La condena de Yraida Guanipa no acabó cuando salió de la cárcel en 2007. Para ella, ese momento comenzó a llegar cuando votó anticipadamente en la elección presidencial de Estados Unidos, tras una larga y tropezada lucha para recuperar el sufragio de los exconvictos de Florida.

La fila en uno de los centros de votación anticipada en Miami era larga y castigada por el sol de mediodía. Pero valió la pena para esta mujer de 58 años que dedicó los últimos 11 a pelear para votar.

Desde 1868, las personas con una convicción pasada tenían prohibido el voto para siempre en Florida. Esta ley había sido diseñada por líderes blancos que buscaban la forma de evitar que los esclavos recién liberados por la Guerra Civil pudieran sufragar.

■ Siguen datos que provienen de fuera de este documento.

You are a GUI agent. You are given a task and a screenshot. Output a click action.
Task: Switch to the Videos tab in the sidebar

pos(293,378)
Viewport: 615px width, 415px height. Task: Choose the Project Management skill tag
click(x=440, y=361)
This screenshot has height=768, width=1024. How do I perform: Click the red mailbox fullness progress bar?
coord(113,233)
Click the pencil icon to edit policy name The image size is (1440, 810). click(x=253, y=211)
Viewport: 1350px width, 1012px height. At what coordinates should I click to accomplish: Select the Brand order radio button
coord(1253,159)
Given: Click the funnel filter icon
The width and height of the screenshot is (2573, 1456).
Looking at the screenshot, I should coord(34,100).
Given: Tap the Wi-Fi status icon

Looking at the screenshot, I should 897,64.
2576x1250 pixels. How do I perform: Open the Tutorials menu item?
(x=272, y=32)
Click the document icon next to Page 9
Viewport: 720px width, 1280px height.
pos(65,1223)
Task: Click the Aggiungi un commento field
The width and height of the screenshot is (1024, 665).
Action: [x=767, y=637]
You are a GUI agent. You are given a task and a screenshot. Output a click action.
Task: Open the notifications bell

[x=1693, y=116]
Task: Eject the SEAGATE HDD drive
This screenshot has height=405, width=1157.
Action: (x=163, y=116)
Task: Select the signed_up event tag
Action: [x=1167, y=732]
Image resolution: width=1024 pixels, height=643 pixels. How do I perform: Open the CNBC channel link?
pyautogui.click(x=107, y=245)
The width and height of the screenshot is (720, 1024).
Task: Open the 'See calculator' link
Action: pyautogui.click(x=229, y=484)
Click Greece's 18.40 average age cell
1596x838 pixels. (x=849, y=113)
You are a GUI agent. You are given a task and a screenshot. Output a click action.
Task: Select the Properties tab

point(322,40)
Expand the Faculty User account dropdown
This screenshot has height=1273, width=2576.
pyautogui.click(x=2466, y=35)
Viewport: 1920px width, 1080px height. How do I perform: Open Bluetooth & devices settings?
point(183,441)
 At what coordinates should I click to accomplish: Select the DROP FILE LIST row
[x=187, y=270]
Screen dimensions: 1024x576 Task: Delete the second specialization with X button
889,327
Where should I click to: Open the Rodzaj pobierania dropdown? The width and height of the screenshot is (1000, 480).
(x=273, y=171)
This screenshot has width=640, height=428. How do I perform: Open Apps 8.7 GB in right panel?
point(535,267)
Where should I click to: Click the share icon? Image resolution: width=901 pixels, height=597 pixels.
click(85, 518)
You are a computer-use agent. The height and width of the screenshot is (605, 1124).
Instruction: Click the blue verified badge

Esto cambió 150 años después, en 2018, cuando los floridanos decidieron en referéndum restablecer el sufragio de los condenados que ya pagaron su deuda con la sociedad, a menos que hubieran cometido violación u homicidio.

Gracias a la Enmienda 4, Guanipa pudo elegir entre el presidente republicano, Donald Trump, y su rival demócrata, Joe Biden.

Venezolana-americana con casi 40 años en Estados Unidos, Guanipa pagó casi 12 años de cárcel por un cargo vinculado a las drogas. Al salir, fundó el YG Institute, una ONG para ayudar a otros exconvictos en su transición a la libertad. 

Pero no todos los exconvictos de Florida pueden votar. 

 "La primera vez"

No se sabe con certeza cuántos de los 1,4 millones de "ciudadanos retornados" que recuperaron su derecho a voto en 2018 se registraron para votar en Florida.

Un análisis de registros electorales del Tampa Bay Times, el Miami Herald y ProPublica colocó esta cifra en 31 400, mientras la Coalición por la Restauración de los Derechos en Florida (FRRC), una ONG que aboga por los derechos de los exconvictos, calcula que fueron 67.000.

De ellos, se desconoce cuántos pueden en efecto sufragar debido a una serie de restricciones diseñadas por congresistas republicanos y luego hechas leyes por el gobernador Ron DeSantis, un aliado de Trump.

La ley impacta de forma desproporcionada en afroamericanos e hispanos. La FRRC, ayudada por el exprecandidato demócrata Michael Bloomberg, reunió 25 millones de dólares de donantes de todo el país para ayudar a los exconvictos a pagar sus deudas, pero cerca de 900 000 quedaron fuera.